Brent crude was trading 70 cents lower at $115.82 per barrel on the ICE Futures exchange in London, the media outlet reports. 

Crude stockpiles
One piece of information that was thought of by many market observers as being important was data supplied by the American Petroleum Institute, which revealed that U.S. stockpiles of crude rose to 3.6 million barrels during the week ending February 1, 2013.

"At present, U.S. crude stocks are at a 31-year high for this time of year," analysts at Germany-based financial services firm Commerzbank stated, the media outlet reports. "The price of WTI is suffering accordingly."

The Germany-based financial services firm predicted further appreciation in the commodity, stating that "any drop in prices is evidently being seen by market players as a chance to buy at present, suggesting further gains," according to the news source. 
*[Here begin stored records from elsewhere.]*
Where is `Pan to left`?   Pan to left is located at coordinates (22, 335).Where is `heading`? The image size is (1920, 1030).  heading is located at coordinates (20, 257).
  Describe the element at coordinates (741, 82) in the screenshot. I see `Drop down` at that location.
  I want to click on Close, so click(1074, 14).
Platts projected that this amount would total 3 million barrels, and the figure suggests that the market for crude has substantial supplies, according to MarketWatch. A separate report from the Energy Information Administration was expected later in the day. 

Role of dollar
One variable that could have easily impacted the contracts for oil was the value of the dollar relative to other currencies. The media outlet reports that 
the ICE dollar index rose to 79.811 from 79.504. The greenback made substantial gains relative to the 17-nation euro. 

According to the news source, concerns surrounding Italy's current race for prime minister were credited by some with placing downward pressure on the common currency. Market participants are worried that former Italian Prime Minister Silvio Berlusconi is now more likely to win the current election, and this outcome could lower the odds that the changes initiated by Prime Minister Mario Monti will be completed. 

Europe concerns
Reuters reports that the concerns about political turmoil in Spain and Italy helped to dampen the boost to sentiment that was provided when Markit released strong data indicating that the euro zone is improving. 

"Concerns over Europe appear to have eased, although problems in the region are still a long way from being resolved and fiscal austerity measures will continue to contribute to soft energy demand throughout 2013," National Australia Bank analysts stated in a report, according to the news source. 

Global market participants also focused on the European Central Bank meeting scheduled for later in the week, and many market experts predicted that the financial institution would leave its interest rates unchanged at 0.75 percent, the media outlet reports. The ECB was expected to focus on the potential implications of the recent gains made by the euro, as the tepid recovery of troubled nations in the region could be undermined by a strong value for the common currency. 

China economic data
Global traders of oil futures will also be perusing economic data released by China, as Asia's largest economy is expected to release strong figures for the nation's January exports, with market experts taking part in a recent Reuters poll predicting that these shipments to other nations increased at the fastest rate in 11 months during this period.